→ TASK ITEM
Each line of the records that holds the word "link" should be copied out.
⟨
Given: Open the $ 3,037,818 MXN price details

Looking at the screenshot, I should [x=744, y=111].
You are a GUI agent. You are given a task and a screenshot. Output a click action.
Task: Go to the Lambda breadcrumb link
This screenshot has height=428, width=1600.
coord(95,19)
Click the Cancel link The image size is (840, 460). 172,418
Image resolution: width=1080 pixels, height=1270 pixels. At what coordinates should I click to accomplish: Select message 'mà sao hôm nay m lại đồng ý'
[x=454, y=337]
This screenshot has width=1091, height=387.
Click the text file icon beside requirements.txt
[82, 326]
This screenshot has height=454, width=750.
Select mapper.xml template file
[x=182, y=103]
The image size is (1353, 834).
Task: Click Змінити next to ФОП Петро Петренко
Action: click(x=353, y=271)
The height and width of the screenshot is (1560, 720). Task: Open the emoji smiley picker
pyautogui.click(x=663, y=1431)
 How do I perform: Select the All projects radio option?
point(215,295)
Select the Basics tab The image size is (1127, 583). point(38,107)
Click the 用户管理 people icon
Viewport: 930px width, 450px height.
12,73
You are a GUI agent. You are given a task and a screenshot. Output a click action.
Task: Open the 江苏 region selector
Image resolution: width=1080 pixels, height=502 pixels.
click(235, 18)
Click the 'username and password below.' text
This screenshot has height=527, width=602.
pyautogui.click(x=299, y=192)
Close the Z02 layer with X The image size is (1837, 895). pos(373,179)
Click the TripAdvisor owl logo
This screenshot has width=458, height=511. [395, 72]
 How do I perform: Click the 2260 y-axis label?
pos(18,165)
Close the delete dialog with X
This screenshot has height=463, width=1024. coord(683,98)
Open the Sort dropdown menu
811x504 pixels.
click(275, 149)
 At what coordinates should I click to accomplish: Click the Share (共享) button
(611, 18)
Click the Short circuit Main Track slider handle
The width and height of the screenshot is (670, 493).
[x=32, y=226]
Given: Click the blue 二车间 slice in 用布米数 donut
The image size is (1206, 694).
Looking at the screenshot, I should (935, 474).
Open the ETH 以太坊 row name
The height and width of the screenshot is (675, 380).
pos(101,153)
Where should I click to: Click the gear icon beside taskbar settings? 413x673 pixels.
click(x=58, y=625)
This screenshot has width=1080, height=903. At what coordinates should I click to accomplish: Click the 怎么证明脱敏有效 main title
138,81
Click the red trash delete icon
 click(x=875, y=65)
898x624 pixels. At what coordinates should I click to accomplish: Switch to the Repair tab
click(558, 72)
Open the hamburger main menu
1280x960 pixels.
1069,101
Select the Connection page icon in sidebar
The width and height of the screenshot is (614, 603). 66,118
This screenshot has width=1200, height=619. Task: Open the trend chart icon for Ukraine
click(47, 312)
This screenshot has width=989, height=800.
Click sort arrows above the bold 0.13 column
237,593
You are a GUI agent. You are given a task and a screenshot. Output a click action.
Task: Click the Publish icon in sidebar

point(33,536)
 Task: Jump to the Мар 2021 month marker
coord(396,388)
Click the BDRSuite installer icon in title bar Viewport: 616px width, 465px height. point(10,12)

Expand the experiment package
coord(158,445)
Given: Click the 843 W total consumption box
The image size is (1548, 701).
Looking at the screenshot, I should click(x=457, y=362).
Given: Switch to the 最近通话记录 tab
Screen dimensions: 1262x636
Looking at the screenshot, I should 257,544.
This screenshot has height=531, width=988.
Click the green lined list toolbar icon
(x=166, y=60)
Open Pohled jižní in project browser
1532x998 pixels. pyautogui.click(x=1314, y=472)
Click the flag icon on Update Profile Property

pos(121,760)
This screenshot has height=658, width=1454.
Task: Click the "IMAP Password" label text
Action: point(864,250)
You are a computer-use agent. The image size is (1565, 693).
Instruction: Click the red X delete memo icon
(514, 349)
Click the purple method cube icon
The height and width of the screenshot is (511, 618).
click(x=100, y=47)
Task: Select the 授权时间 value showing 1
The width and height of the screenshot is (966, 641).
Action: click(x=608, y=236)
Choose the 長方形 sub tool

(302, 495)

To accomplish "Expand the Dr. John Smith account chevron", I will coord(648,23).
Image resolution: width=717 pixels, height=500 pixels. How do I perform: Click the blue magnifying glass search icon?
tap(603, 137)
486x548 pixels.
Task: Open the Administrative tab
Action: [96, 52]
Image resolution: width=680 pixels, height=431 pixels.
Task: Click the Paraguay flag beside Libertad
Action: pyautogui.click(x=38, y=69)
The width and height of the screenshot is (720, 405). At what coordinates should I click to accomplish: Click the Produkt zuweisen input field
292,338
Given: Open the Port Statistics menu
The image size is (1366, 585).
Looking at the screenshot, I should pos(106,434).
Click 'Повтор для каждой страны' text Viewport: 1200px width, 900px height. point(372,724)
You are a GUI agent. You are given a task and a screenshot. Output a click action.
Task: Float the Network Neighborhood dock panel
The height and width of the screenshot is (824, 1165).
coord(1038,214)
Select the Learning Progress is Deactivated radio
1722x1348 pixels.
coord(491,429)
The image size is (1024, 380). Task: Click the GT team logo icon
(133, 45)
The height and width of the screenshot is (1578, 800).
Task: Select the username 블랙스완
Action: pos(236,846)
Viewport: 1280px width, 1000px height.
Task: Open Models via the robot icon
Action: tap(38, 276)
⟩
→ WRITTEN SOLUTION
Task: Go to the Lambda breadcrumb link
Click the Cancel link The image size is (840, 460). 172,418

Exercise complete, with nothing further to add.